_THE TASK_: Return exactly the lines from the "Task: Expand the Policy sidebar section" line through the last line of the entries below. Include no pictures.

_SOURCE MATERIAL_:
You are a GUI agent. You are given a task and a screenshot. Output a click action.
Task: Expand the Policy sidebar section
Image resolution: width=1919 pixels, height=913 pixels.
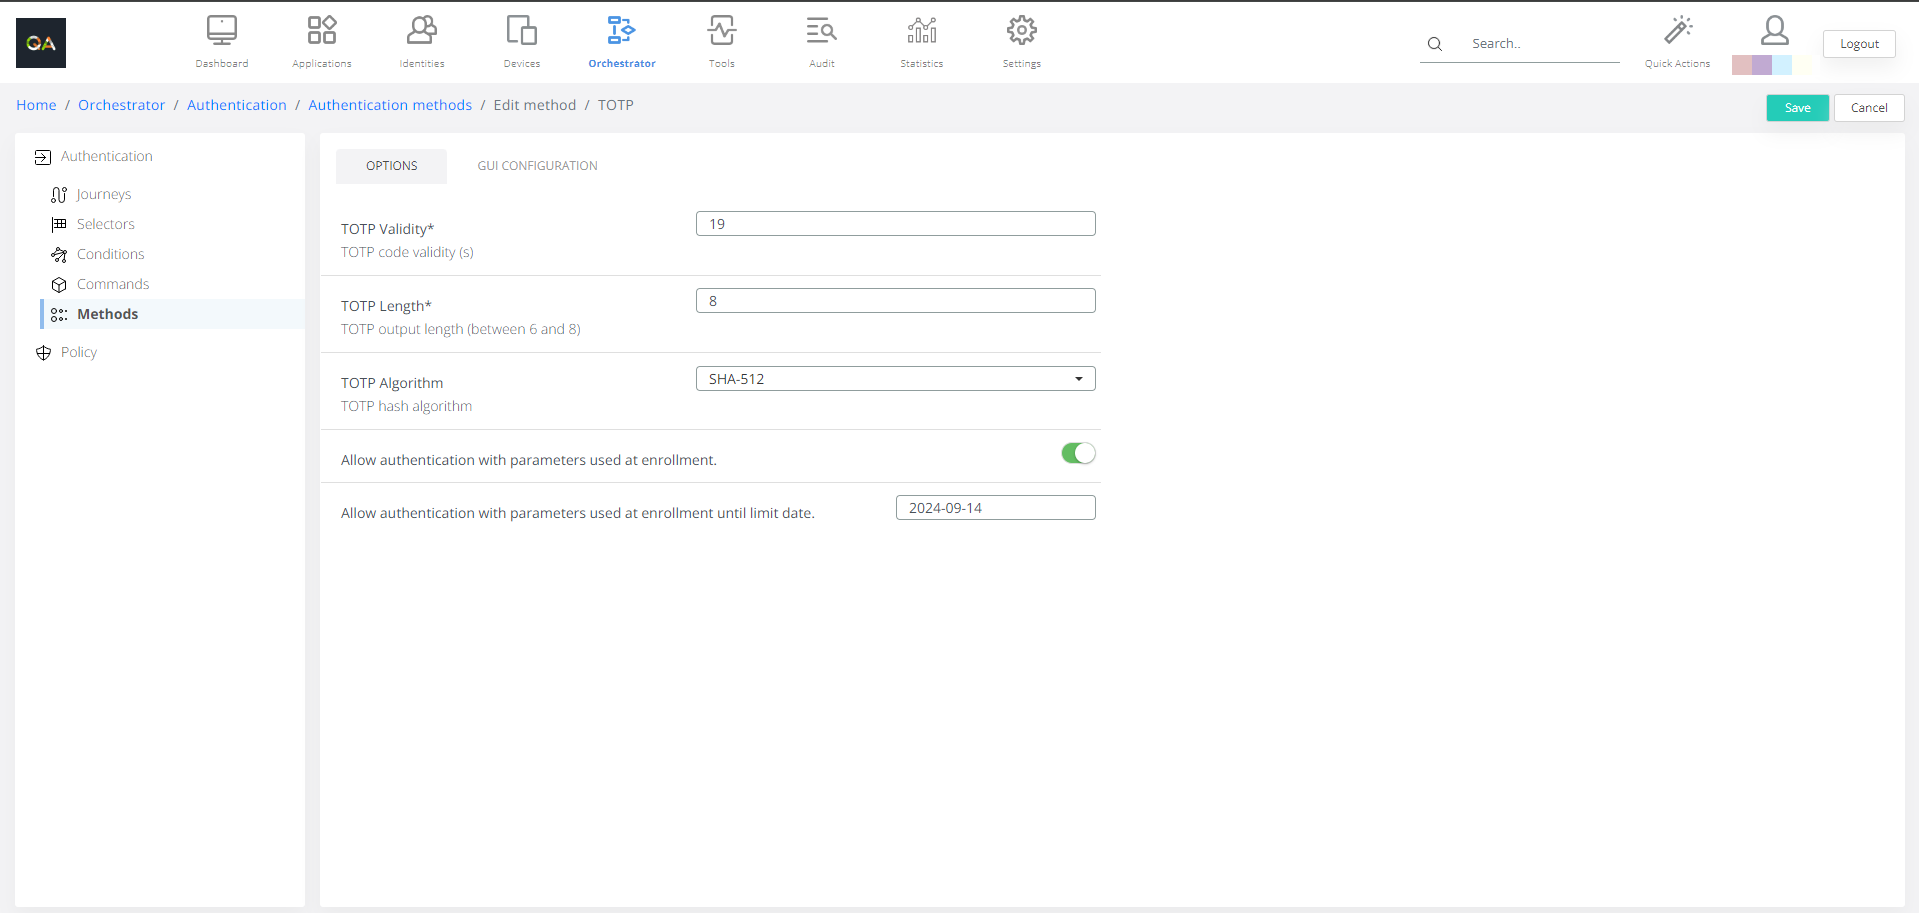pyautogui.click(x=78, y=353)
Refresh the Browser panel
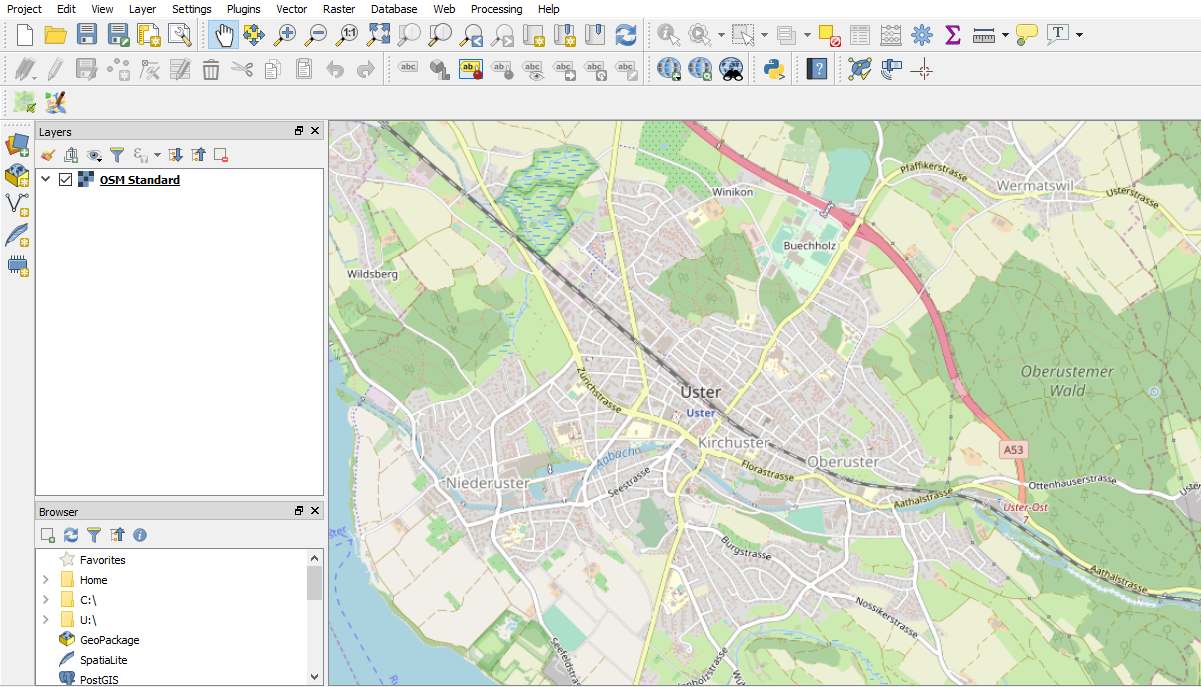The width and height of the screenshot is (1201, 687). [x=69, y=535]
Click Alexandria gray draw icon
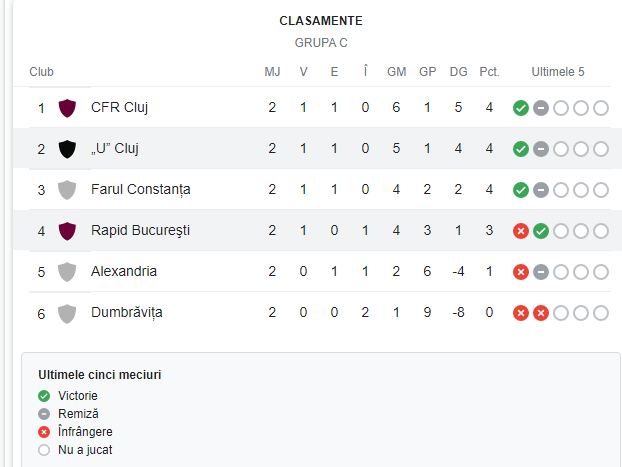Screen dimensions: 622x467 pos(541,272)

_RESPONSE_:
Task: Expand the Policy sidebar section
Image resolution: width=1919 pixels, height=913 pixels.
pyautogui.click(x=78, y=353)
Refresh the Browser panel
The width and height of the screenshot is (1201, 687). [x=69, y=535]
Click Alexandria gray draw icon
Screen dimensions: 622x467 pos(541,272)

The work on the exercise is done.